Há mortes que nos chocam de tal modo que demora a poder aceitá-las. A de António Alçada Baptista é dessas.
A nossa amizade começou em Março de 1964, quando um amigo comum me fez prometer que o procuraria em Lisboa. Com a carinhosa espontaneidade que o caracterizava logo me fez entrar na intimidade de sua casa, e dos anos que se seguiram guardo afectuosas recordações.
Mantivemos a amizade, mas idade e a distância iriam diminuindo o contacto, a nossa correspondência conheceu grandes hiatos, na última carta que dele recebi repassava a tristeza do fim próximo.
Foram muitos os momentos de cumplicidade vividos, cada um de nós reconhecendo no outro a similitude de pontos de vista e modos de reagir à sociedade portuguesa. Ao António, observador privilegiado da realidade política e social, dos personagens e dos bastidores, devo muitas e interessantes revelações.

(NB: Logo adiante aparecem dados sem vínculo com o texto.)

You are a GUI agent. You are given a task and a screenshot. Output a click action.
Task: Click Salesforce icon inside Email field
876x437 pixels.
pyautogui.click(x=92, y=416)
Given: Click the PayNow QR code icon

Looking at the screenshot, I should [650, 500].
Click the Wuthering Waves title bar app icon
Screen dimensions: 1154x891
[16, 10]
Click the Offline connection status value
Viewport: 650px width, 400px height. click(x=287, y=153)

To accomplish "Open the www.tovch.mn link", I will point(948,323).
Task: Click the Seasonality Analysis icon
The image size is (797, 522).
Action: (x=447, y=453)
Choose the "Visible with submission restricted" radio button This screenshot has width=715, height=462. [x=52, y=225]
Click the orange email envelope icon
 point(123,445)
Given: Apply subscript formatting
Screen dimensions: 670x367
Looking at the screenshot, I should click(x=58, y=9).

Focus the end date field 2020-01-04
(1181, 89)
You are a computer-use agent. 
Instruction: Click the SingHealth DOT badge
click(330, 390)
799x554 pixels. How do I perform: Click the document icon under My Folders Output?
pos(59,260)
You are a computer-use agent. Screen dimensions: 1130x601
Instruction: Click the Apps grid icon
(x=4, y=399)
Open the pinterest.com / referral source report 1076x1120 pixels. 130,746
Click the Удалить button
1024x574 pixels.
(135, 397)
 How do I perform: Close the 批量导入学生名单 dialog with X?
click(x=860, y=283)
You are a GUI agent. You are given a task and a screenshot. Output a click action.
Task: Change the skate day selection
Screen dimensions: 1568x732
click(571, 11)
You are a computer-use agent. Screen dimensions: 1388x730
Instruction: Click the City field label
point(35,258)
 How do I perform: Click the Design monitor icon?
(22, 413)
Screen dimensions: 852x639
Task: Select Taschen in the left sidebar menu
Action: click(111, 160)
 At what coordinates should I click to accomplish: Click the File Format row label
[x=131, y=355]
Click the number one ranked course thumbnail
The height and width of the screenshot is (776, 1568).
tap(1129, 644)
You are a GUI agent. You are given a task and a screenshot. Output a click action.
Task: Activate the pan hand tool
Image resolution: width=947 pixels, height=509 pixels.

Dentre elas recordo esta: foi ele de visita ao Cardeal Cerejeira, de quem era íntimo e, na correspondência, afectuosamente o tratava por “Meu querido António.” Salazar tinha falecido no dia anterior e, como era de esperar a conversa recaiu sobre o ditador. Para surpresa e compreensível espanto do seu interlocutor, o Cardeal teve este desabafo: “O Presidente Salazar foi um homem de muitas qualidades. Mas virtudes? Nenhuma.”